The talk was previously scheduled for May 18]

Surface-Mounted Permanent Magnet Synchronous Motors and Power Electronics for Direct-Drive Electrical Vehicle Propulsion

John Ofori-Tenkorang
Massachusetts Institute of Technology

Recent environmental legislation in the United States aimed at reducing urban atmospheric pollution has rekindled interest in the development of battery-powererd electric vehicles. In the states of California, New York, and Massachusetts for example, 2% of all vehicles sold by 1998 are expected to have zero emissions and this quota will rise to 10% by 2003. Many technological innovations still remain to be achieved in order to improve the performance of electric vehicles. First on the list is the development of high capacity, low weight traction batteries for extended driving range. The next is the development of a high torque, low weigth direct-drive wheelmotor for a more efficient powertrain. By integrating the drive motor with the wheel, one can eliminate the need for transaxles, differentials, clutches and bulky reduction gears, thus reducing the weight of the vehicle and simplifying the mechanical design of the vehicle. With wheelmotors, losses deriving from the mechanical transmission and the drive line are eliminated, yielding significant improvements in the efficiency of the drive system from battery to wheel.

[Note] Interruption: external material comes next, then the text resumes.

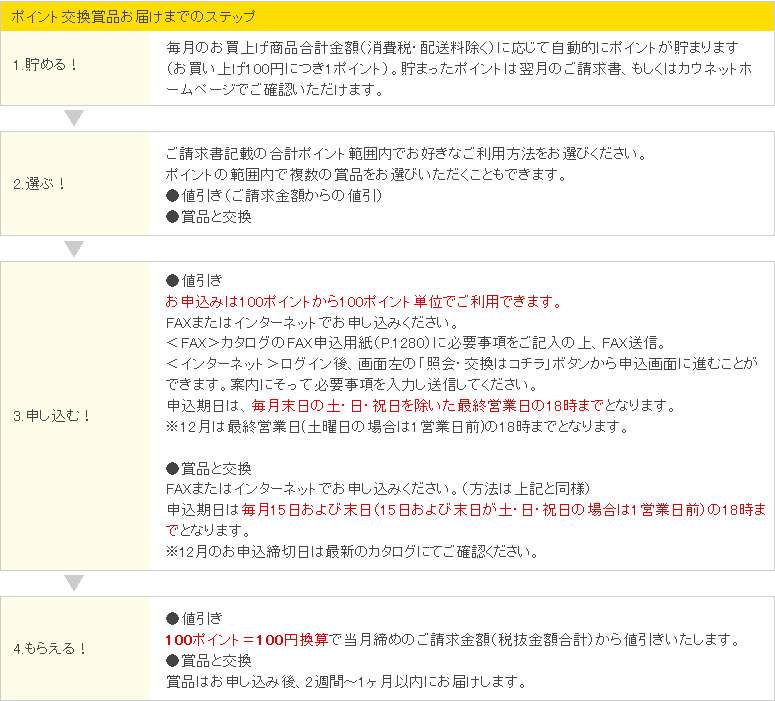Click the ●賞品と交換 heading in step 4

(x=208, y=661)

In this seminar we describe the overall system design of a candidate permanent magnet synchronous wheelmotor and power electronics drive. The motor is capable of producing 65 Nm of peak torque from 0 to 220 rpm, with constant power operation up to a maximum speed of 1100 rpm, corresponding to a road speed of approximately 85 mph for a 16 inch wheel (26 inches with tire). We discuss the stringent requirements for a wheelmotor operating in a harsh automotive environment, space limitations in the hub of the wheel and issues relating to the choice and configuration of the rotor magnets and armature design for high torque production, improved heat transfer, and economical manufacturing. A 5:1 constant power speed range is achieved with novel power electronics, thus circumventing the need for flux weakening and the associated compromise in efficiency. The active mass of the resulting motor is only 9 kg and the total efficiency, from traction battery to wheel, is 86% for the Federal Urban Driving Schedule (FUDS) and 88% for the Federal Highway Driving Schedule (FHDS).